The Data Statistician
The historical leader of data and its insights. Although often forgotten or replaced by fancier sounding job titles, the statistician represents what the data science field stands for: getting useful insights from data
The Machine Learning Engineer
Artificial intelligence is the goal of a machine learning engineer. They are computer programmers, but their focus goes beyond specifically programming machines to perform specific tasks. They create programs that will enable machines to take actions without being specifically directed to perform those tasks. An example of a system a machine learning engineer would work on is a self-driving car. They take the key role of providing the intelligence to the work done by analysts, for example, forecasting sales of products, segmenting different types of customers based on their habits and traits etc
The Business Analyst
Less technically oriented, the business analyst makes up for it with his/her deep knowledge of the different business processes. (S)he masters the skill of linking data insights to actionable business insights and is able to use storytelling techniques to spread the message across the entire organization.

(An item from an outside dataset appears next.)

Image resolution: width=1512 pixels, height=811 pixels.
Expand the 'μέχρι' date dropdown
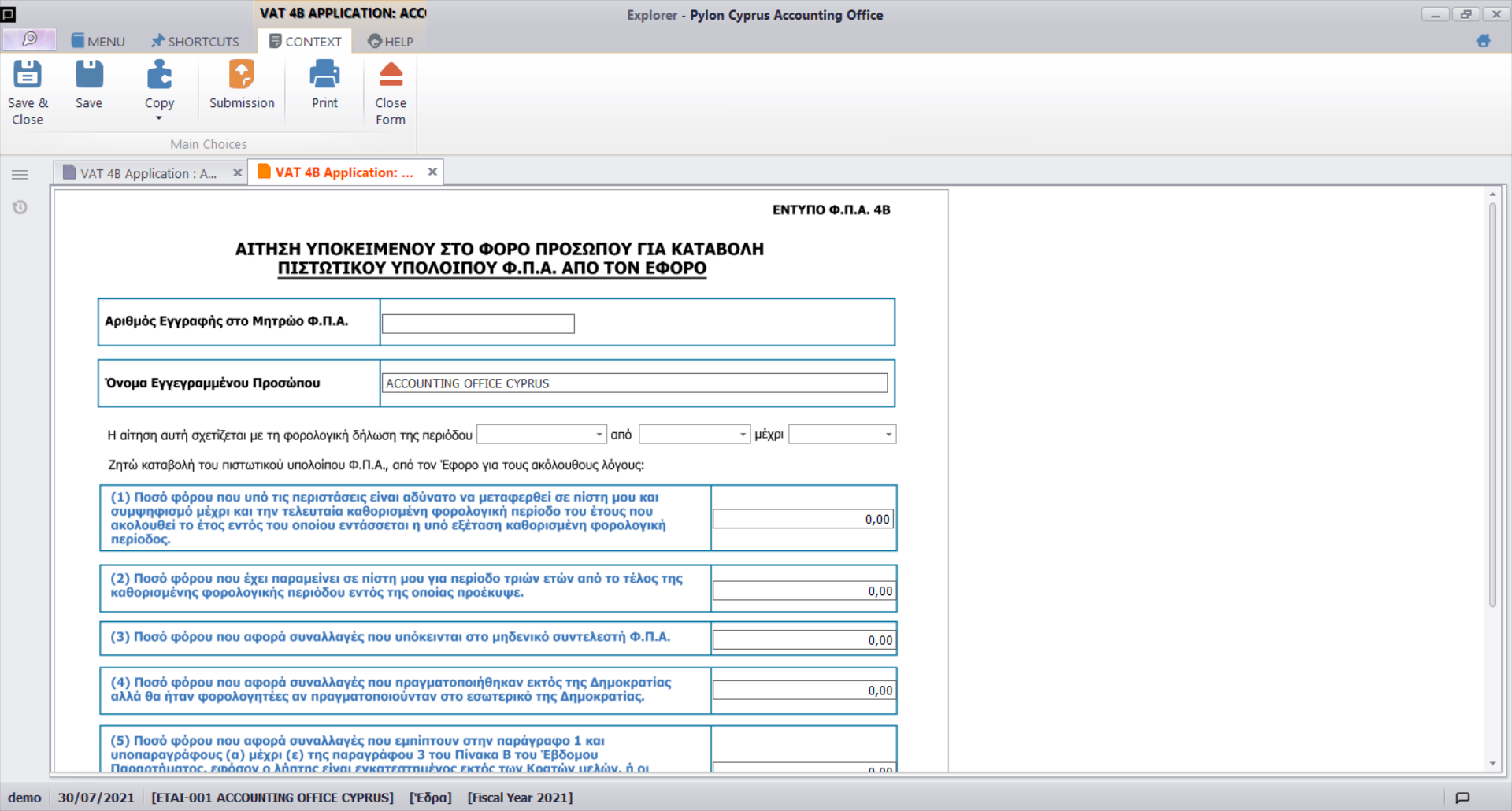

Big Data: Collecting and processing any data which is huge in volume, arrival/processing rate or invariant in structure.
Data Mining: Process of finding out hidden patterns in the structured data and find hidden information in the data
Data Analytics: It is a process which is one step above data mining. Data analytics identifies the type of the analysis to be performed within which data mining techniques will be performed.
Data Analysis: It is a more general approach of finding insights out of the raw data by forming a hypothesis and proving them using statistical tests.
Data Science: It defines the process of understanding the business problem to deliver the solution
Machine Learning: It is a tool used in data analytics to predict/find out a hidden layer of information in data. An example can be predicting the attrition rate of an organisation/whether an employee will stay in the organisation or leave it.